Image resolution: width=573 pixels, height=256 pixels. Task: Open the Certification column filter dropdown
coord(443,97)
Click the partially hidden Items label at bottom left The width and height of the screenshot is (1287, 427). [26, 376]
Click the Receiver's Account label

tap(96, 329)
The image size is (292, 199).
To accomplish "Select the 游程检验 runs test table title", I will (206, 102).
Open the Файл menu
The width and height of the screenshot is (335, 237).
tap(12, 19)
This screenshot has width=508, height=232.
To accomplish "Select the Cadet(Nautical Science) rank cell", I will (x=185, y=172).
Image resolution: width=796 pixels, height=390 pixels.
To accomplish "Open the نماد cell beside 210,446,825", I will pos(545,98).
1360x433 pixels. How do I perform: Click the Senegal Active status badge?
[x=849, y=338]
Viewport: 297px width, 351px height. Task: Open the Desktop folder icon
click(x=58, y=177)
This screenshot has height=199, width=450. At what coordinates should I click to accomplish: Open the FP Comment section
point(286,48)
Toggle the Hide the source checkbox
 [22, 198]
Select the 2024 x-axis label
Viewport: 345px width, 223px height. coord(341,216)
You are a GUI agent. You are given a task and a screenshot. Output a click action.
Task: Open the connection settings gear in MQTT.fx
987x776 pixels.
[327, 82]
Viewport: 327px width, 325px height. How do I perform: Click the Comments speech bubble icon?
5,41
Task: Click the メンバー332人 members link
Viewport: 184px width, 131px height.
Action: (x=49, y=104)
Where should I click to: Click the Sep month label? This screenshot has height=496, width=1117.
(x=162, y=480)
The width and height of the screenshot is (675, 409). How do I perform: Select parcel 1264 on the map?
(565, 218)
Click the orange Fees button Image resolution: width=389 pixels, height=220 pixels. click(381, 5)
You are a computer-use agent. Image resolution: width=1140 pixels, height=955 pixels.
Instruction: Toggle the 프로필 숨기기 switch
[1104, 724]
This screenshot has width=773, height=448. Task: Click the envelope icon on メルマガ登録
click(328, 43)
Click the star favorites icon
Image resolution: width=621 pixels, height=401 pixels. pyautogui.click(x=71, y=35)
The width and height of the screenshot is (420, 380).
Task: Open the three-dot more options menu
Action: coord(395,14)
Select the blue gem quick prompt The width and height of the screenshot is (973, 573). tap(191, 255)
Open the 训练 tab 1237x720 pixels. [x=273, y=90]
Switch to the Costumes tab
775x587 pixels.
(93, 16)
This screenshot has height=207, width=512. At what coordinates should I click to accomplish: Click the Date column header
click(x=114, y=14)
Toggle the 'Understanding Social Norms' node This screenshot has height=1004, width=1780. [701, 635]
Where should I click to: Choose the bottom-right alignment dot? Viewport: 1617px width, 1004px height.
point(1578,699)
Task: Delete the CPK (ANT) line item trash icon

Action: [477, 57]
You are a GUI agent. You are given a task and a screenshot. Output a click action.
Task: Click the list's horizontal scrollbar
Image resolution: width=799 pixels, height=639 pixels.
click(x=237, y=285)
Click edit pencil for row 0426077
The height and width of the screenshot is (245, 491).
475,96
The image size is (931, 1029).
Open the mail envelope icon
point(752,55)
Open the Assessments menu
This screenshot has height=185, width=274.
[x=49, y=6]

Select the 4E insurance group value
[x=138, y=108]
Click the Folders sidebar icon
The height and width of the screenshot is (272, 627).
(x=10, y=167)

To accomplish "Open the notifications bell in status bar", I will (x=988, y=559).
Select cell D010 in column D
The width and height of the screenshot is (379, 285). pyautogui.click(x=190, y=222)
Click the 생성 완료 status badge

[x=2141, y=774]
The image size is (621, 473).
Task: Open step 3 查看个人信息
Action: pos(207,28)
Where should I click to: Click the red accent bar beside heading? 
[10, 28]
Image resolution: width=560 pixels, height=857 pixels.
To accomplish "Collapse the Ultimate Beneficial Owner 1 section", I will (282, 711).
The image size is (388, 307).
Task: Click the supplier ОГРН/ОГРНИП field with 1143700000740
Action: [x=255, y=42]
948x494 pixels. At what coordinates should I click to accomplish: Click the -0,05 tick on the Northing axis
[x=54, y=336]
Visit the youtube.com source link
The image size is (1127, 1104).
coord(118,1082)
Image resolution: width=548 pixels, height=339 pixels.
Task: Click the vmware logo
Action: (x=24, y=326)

· · · ·

YOUR TASK = Write the material out once more, exactly as it reads.

OUTPUT =
Image resolution: width=573 pixels, height=256 pixels. Task: Open the Certification column filter dropdown
coord(443,97)
Click the partially hidden Items label at bottom left The width and height of the screenshot is (1287, 427). [26, 376]
Click the Receiver's Account label

tap(96, 329)
The image size is (292, 199).
To accomplish "Select the 游程检验 runs test table title", I will (206, 102).
Open the Файл menu
The width and height of the screenshot is (335, 237).
tap(12, 19)
This screenshot has width=508, height=232.
To accomplish "Select the Cadet(Nautical Science) rank cell", I will (x=185, y=172).
Image resolution: width=796 pixels, height=390 pixels.
To accomplish "Open the نماد cell beside 210,446,825", I will pos(545,98).
1360x433 pixels. How do I perform: Click the Senegal Active status badge?
[x=849, y=338]
Viewport: 297px width, 351px height. Task: Open the Desktop folder icon
click(x=58, y=177)
This screenshot has height=199, width=450. At what coordinates should I click to accomplish: Open the FP Comment section
point(286,48)
Toggle the Hide the source checkbox
 [22, 198]
Select the 2024 x-axis label
Viewport: 345px width, 223px height. coord(341,216)
You are a GUI agent. You are given a task and a screenshot. Output a click action.
Task: Open the connection settings gear in MQTT.fx
987x776 pixels.
[327, 82]
Viewport: 327px width, 325px height. How do I perform: Click the Comments speech bubble icon?
5,41
Task: Click the メンバー332人 members link
Viewport: 184px width, 131px height.
Action: (x=49, y=104)
Where should I click to: Click the Sep month label? This screenshot has height=496, width=1117.
(x=162, y=480)
The width and height of the screenshot is (675, 409). How do I perform: Select parcel 1264 on the map?
(565, 218)
Click the orange Fees button Image resolution: width=389 pixels, height=220 pixels. click(381, 5)
You are a computer-use agent. Image resolution: width=1140 pixels, height=955 pixels.
Instruction: Toggle the 프로필 숨기기 switch
[1104, 724]
This screenshot has width=773, height=448. Task: Click the envelope icon on メルマガ登録
click(328, 43)
Click the star favorites icon
Image resolution: width=621 pixels, height=401 pixels. pyautogui.click(x=71, y=35)
The width and height of the screenshot is (420, 380).
Task: Open the three-dot more options menu
Action: coord(395,14)
Select the blue gem quick prompt The width and height of the screenshot is (973, 573). tap(191, 255)
Open the 训练 tab 1237x720 pixels. [x=273, y=90]
Switch to the Costumes tab
775x587 pixels.
(93, 16)
This screenshot has height=207, width=512. At what coordinates should I click to accomplish: Click the Date column header
click(x=114, y=14)
Toggle the 'Understanding Social Norms' node This screenshot has height=1004, width=1780. [701, 635]
Where should I click to: Choose the bottom-right alignment dot? Viewport: 1617px width, 1004px height.
point(1578,699)
Task: Delete the CPK (ANT) line item trash icon

Action: [477, 57]
You are a GUI agent. You are given a task and a screenshot. Output a click action.
Task: Click the list's horizontal scrollbar
Image resolution: width=799 pixels, height=639 pixels.
click(x=237, y=285)
Click edit pencil for row 0426077
The height and width of the screenshot is (245, 491).
475,96
The image size is (931, 1029).
Open the mail envelope icon
point(752,55)
Open the Assessments menu
This screenshot has height=185, width=274.
[x=49, y=6]

Select the 4E insurance group value
[x=138, y=108]
Click the Folders sidebar icon
The height and width of the screenshot is (272, 627).
(x=10, y=167)

To accomplish "Open the notifications bell in status bar", I will (x=988, y=559).
Select cell D010 in column D
The width and height of the screenshot is (379, 285). pyautogui.click(x=190, y=222)
Click the 생성 완료 status badge

[x=2141, y=774]
The image size is (621, 473).
Task: Open step 3 查看个人信息
Action: pos(207,28)
Where should I click to: Click the red accent bar beside heading? 
[10, 28]
Image resolution: width=560 pixels, height=857 pixels.
To accomplish "Collapse the Ultimate Beneficial Owner 1 section", I will (282, 711).
The image size is (388, 307).
Task: Click the supplier ОГРН/ОГРНИП field with 1143700000740
Action: [x=255, y=42]
948x494 pixels. At what coordinates should I click to accomplish: Click the -0,05 tick on the Northing axis
[x=54, y=336]
Visit the youtube.com source link
The image size is (1127, 1104).
coord(118,1082)
Image resolution: width=548 pixels, height=339 pixels.
Task: Click the vmware logo
Action: (x=24, y=326)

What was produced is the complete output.